START DATA FOR THE TASK

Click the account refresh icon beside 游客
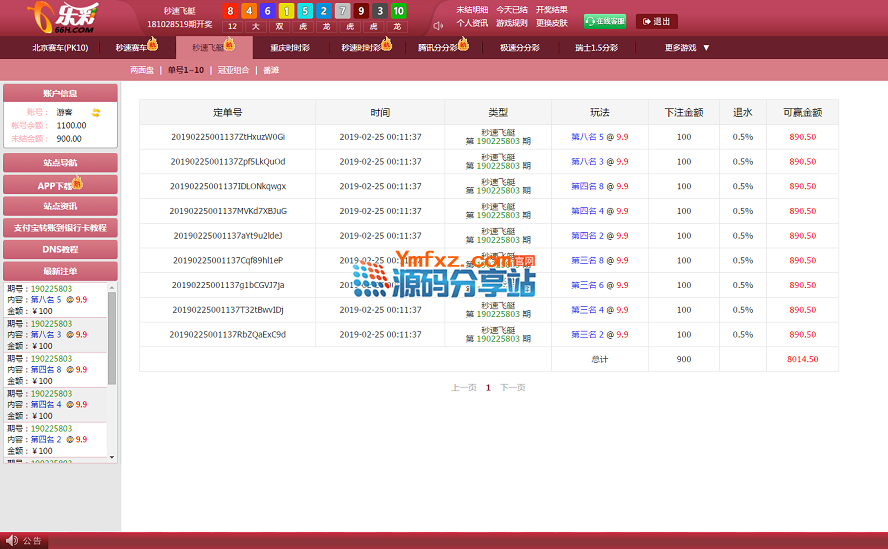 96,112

END DATA FOR THE TASK
START DATA FOR THE TASK

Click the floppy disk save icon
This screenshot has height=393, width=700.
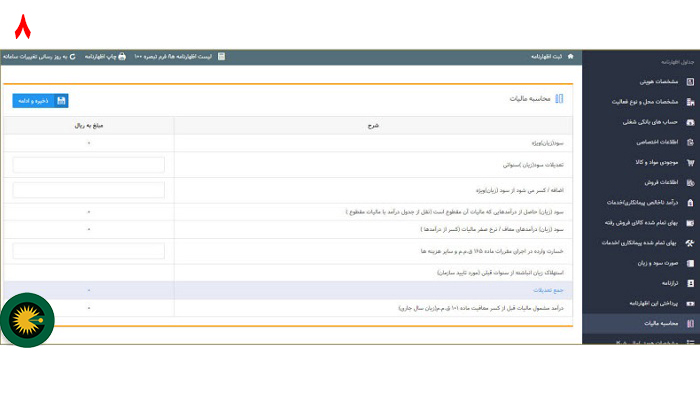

END DATA FOR THE TASK
START DATA FOR THE TASK

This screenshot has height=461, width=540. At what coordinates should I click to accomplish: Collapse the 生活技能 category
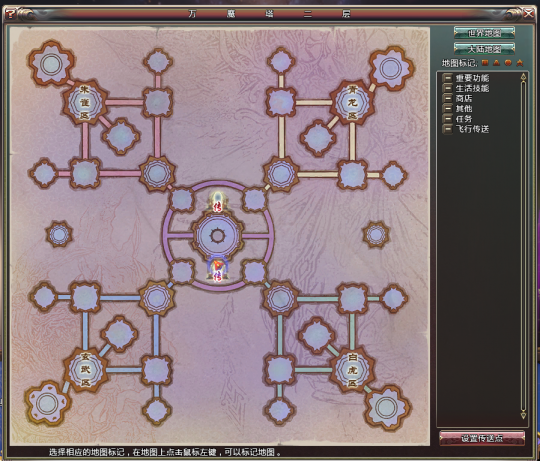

END DATA FOR THE TASK

* [REQUIREMENT]: Filter the listing down to the lines holding the word "This", and return those.

* [RESULT OF THE TASK]:
This screenshot has height=393, width=700.
This screenshot has height=461, width=540. At what coordinates should I click to accomplish: Collapse the 生活技能 category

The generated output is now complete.